19. Having regard to the above legislative scheme, this Court is of the considered opinion that the submission of learned counsel for the petitioners that the release application in the instant case would not be maintainable as at the time of filing of release application, the tenanted premises was in possession of petitioners 1 and 3 who were not admitted to be tenant by the respondents/landlords, does not have any merit and is hereby rejected.

20. Coming to the next submission of learned counsel for the petitioners that the findings of bonafide need entered by the appellate authority ignoring the admission made by father of petitioner no.2 in his statement given in another suit that his son is residing at Chandigarh, is perverse, also does not merit acceptance. Firstly, the second petitioner, who was the tenant of the premises has not contested the proceedings before the Prescribed Authority nor before the appellate court but has joined as a co-petitioner for the first time in the instant petition. Secondly, in the written statement filed by the petitioners they had not taken any plea that landlord-Navin Chandra is residing at Chandigarh. They had brought on record the statement of Hari Om Rastogi, father of respondent no.1, without disclosing its relevance and also without taking any specific pleading in the written statement regarding the said statement. Thirdly, on perusal of the said statement, filed as Annexure 4, I find that statement of Hari Om Rastogi was recorded in an entirely different context in suit for eviction based on ground of default in payment of rent. Even in the said statement, he only stated that Navin Rastogi sometimes comes to the shop and sometimes he lives at Chandigarh. In the considered opinion of the Court, the same could not amount to an admission that Navin Rastogi is permanently residing at Chandigarh. It is noteworthy that the appellate court also held that Amit Rastogi, son of Navin Rastogi has grown up and was aged 22 years and both he and his father were without any employment. The petitioners could not point out any permanent business being run by them. The findings recorded by the appellate court on the issues of bonafide need and comparative hardship of the parties are findings of facts and do not warrant any interference under Article 226 of the Constitution.

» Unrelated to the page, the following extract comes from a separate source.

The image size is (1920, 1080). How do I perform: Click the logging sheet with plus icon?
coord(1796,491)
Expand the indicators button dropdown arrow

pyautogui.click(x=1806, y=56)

21. No other submission has been made by learned counsel for the petitioners. The petition lacks merit and is dismissed.

22. At this stage, counsel for the petitioners prayed for some time being granted to vacate the shop to which learned counsel for the respondents has no objection.

23. Accordingly, petitioners are granted six months' time to vacate the disputed premises subject to their furnishing a joint undertaking before the Prescribed Authority within three weeks from today, that they will handover vacant possession of the disputed shop to the landlords within six months from today and they shall not induct any other person in the premises in dispute in the meantime. They shall also pay rent/damages at the rate of Rs.1000/- per month for entire period of six months within three weeks from today. The landlords shall be permitted to withdraw rent/damages deposited by the petitioners in pursuance of his order. In default of any of the above conditions, the protection granted hereby shall stand vacated automatically and the Prescribed Authority shall ensure that the release order is executed forthwith and possession is delivered to landlords without delay.